Risks of the Surgery
The risks involved in microdiscectomy spine surgery are rare. They include:
- Injury to the nerve roots
- Damage to the spinal structures
- Blood clot
- Risks of anesthesia
- Leakage of cerebrospinal fluid
- Bowel and bladder incontinence
- No pain relief
After Care of the Surgery
- Patients should avoid strenuous activities that cause pain.
- Patients may walk to exercise for a few weeks after the surgery. This also reduces the risk of severe scar tissues.
- Exercises like bicycling and swimming may be started 2 weeks after the surgery if the doctor permits.
- Activities that involve bending and twisting of the waist should be avoided for 2 to 4 weeks after the surgery.
- Patients with a sedentary job may return to work in one to two weeks after surgery. However, patients with strenuous jobs may need to avoid working for four to six weeks.
- The incision area should be kept dry.
- Patients should avoid taking baths and showers until the wound has healed, usually around 2 weeks after the surgery.
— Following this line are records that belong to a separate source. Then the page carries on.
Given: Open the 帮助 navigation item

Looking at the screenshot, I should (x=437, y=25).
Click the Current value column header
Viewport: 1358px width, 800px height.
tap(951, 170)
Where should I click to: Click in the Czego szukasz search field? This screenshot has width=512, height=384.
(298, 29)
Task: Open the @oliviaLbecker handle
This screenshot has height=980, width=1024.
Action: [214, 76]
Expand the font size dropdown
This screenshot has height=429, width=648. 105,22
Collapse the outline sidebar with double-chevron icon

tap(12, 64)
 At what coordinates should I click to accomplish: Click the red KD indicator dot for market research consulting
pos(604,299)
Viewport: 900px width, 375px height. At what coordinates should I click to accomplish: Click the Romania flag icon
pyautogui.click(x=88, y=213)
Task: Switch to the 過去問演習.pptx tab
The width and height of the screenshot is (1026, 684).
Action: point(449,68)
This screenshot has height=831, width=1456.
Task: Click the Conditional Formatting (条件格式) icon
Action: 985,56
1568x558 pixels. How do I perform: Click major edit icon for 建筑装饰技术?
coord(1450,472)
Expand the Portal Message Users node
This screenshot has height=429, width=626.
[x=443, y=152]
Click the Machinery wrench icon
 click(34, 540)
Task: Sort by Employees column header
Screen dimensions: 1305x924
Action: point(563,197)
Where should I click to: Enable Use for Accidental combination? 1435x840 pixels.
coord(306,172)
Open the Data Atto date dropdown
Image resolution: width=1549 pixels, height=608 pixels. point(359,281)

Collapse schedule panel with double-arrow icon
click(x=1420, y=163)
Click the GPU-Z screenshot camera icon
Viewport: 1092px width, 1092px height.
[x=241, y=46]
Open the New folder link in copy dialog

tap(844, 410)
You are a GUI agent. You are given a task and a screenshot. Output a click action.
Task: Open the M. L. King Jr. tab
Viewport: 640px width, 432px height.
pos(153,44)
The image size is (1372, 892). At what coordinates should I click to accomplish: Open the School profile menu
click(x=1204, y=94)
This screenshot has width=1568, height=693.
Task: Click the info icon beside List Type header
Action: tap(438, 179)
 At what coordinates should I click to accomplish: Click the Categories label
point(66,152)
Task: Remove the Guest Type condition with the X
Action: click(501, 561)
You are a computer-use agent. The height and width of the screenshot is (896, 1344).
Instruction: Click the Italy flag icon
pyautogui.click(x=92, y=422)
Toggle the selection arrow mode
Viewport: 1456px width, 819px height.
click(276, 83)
Microdiscectomy Success Rates
The success rate for microdiscectomy spine surgery is approximately 90% to 95%, although 5% to 10% of patients will develop a recurrent disc herniation at some point in the future.
A recurrent disc herniation may occur directly after back surgery or many years later, although they are most common in the first three months after surgery. If the disc does herniate again, generally a revision microdiscectomy will be just as successful as the first operation. However, after a recurrence, the patient is at higher risk of further recurrences (15% to 20% chance).